Problem to solve:
Answer these questions from the abstract on obesity and ovarian reserve:
(a) How many women were in the study, and at which institute was it carried out?
(b) What was the mean duration of infertility?
(c) Which newer marker of ovarian reserve does the abstract suggest incorporating?

Text segment:

Does obesity compromise ovarian reserve markers? A clinician’s perspective
- First Online:
- Cite this article as:
- Malhotra, N., Bahadur, A., Singh, N. et al. Arch Gynecol Obstet (2013) 287: 161. doi:10.1007/s00404-012-2528-7
- 363 Downloads
The aim of the study was to ascertain if increasing body mass index (BMI) adversely affects ovarian reserve among infertile women of Asian origin undergoing in vitro fertilization (IVF).
Materials and methods
This prospective study on 183 women was carried out in the infertility clinic of All India Institute of Medical Sciences, New Delhi, India. Blood hormonal assay in all patients including follicle-stimulating hormone (FSH), luteinizing hormone (LH) and inhibin B was performed on day 2/3 of a spontaneous cycle. A transvaginal ultrasonographic examination on day 2–5 of the menstrual cycle was done for antral follicle count (AFC) and ovarian volume. A correlation between BMI and ovarian reserve parameters like FSH, LH, inhibin B, antral follicle count and ovarian volume was noted.
Age was comparable in the three BMI groups. The mean duration of infertility was 8.38 years. Compared to the normal weight, the overweight and obese women had a statistically significantly low inhibin B (p < 0.0259). The AFC when taken together on both sides was not statistically significant between the groups; however, the overweight and obese women had a significantly low AFC (p < 0.0129) on the right side.
Incorporating anti-mullerian hormone, a newer marker for ovarian reserve, may benefit these obese infertile women. Further work is required to elucidate the mechanisms underlying the effect of obesity on inhibin B as a marker of ovarian reserve in infertile women. The best marker to check the ovarian reserve is perhaps the woman’s performance during an IVF cycle. However, considering the psychological and financial stress of the procedure, it may seem wise to consider counseling of obese women on their expected performance in the first cycle of IVF through such studies.

Dataset content:
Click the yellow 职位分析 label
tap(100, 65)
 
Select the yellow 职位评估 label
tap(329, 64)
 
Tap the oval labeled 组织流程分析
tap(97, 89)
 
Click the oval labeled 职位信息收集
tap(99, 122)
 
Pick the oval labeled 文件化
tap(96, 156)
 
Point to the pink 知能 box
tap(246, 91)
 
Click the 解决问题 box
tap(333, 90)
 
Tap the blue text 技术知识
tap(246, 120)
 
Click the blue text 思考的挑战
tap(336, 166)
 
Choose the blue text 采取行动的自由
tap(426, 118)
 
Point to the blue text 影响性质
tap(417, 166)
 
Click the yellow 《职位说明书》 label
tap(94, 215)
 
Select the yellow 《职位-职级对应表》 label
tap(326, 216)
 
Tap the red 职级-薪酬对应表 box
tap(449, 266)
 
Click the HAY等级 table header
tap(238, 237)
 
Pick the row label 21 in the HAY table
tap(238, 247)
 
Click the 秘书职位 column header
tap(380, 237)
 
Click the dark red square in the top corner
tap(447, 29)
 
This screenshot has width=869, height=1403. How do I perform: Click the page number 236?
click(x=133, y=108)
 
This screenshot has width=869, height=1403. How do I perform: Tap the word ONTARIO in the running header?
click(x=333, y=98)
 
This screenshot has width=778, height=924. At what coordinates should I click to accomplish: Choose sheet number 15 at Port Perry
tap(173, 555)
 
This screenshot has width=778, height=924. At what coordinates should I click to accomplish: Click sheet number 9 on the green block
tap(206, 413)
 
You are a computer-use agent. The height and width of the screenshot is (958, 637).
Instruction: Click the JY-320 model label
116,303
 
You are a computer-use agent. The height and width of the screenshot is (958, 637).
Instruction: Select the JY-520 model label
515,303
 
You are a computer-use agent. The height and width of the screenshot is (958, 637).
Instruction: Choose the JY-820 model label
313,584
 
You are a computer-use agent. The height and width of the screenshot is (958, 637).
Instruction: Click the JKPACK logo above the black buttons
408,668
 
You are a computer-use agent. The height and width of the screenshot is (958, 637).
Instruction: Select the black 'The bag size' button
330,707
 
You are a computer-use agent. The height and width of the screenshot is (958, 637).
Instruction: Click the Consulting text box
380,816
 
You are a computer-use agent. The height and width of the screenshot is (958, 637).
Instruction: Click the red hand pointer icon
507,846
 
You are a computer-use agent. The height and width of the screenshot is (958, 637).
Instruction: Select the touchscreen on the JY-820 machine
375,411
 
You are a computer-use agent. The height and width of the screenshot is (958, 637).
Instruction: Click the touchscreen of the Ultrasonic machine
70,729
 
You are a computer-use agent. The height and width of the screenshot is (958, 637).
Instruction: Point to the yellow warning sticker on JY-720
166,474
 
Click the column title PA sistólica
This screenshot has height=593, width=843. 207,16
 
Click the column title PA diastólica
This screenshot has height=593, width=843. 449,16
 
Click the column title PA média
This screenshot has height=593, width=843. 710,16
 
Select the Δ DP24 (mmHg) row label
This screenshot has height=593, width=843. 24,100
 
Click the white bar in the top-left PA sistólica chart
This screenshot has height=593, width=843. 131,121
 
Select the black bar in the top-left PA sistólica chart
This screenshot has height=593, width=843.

Answer section:
(a) 183 women, at the infertility clinic of the All India Institute of Medical Sciences, New Delhi, India.
(b) 8.38 years.
(c) Anti-mullerian hormone.